Satisfactory Replacement Guarantor definition

Satisfactory Replacement Guarantor means a replacement guarantor that is acceptable to Lender, which determination shall be based upon, inter alia, (A) such replacement guarantor having (1) a direct or indirect ownership interest in Borrower, which is reasonably satisfactory to Lender, and (2) the ability to Control Borrower, (B) such replacement guarantor having a net worth and liquidity reasonably satisfactory to Lender, (C) Lender’s receipt of searches (including credit, negative news, OFAC, litigation, judgment, lien and bankruptcy searches) reasonably required by Lender on such replacement guarantor, the results of which must be reasonably acceptable to Lender, (D) such replacement guarantor otherwise satisfying Lender’s then current applicable underwriting criteria and requirements, and (E) such replacement guarantor being an experienced operator and/or owner of properties similar in location, size, class, use, operation and value as the Property, as evidenced by financial statements and other information reasonably requested by Lender or requested by the Rating Agencies.
Satisfactory Replacement Guarantor means a replacement guarantor that (1) satisfies the net worth and liquidity requirements set forth herein, (2) is acceptable to the Rating Agencies, (3) satisfies the Prudent Lender Standard and (4) is an Affiliate of Sponsor.
Satisfactory Replacement Guarantor shall have the meaning set forth in Section 8.3.

Examples of Satisfactory Replacement Guarantor in a sentence

  • Notwithstanding anything to the contrary contained in this paragraph, the commencement of an involuntary case or other proceeding against any Good Faith Guarantor shall not constitute an Event of Default under this Agreement, if within forty-five (45) days after the commencement of such proceeding, Borrower has procured a Satisfactory Replacement Guarantor.

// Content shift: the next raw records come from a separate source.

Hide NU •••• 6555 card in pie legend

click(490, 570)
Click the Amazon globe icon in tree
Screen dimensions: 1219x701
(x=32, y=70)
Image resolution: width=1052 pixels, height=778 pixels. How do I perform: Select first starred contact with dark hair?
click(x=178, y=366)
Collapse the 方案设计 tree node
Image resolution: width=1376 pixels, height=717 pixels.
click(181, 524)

  • Furthermore, in the event of the death or incompetency of any Guarantor, it shall not be an Event of Default hereunder, provided that, a Satisfactory Replacement Guarantor (as defined in the Guaranty) is provided pursuant to the terms of Section 23 of the Guaranty.

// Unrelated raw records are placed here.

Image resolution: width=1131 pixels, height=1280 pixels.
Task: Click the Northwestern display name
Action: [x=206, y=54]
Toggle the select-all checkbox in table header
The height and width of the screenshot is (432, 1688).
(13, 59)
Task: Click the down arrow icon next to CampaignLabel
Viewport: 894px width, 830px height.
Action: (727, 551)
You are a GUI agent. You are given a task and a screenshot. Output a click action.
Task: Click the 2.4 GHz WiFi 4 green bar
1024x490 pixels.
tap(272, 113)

  • As used herein, the term "Satisfactory Replacement Guarantor" shall mean a replacement guarantor that (1) is acceptable to Lender and the Rating Agencies, (2) acceptable to Lender in its sole discretion exercised in good faith, and (3) Controls Borrower and the day-to-day operations of the Property.

  • In the event that a Satisfactory Replacement Guarantor replaces REIT Guarantor, then Lender shall provide REIT Guarantor with a written release, releasing REIT Guarantor from liability under this Guaranty and the Environmental Indemnity Agreement.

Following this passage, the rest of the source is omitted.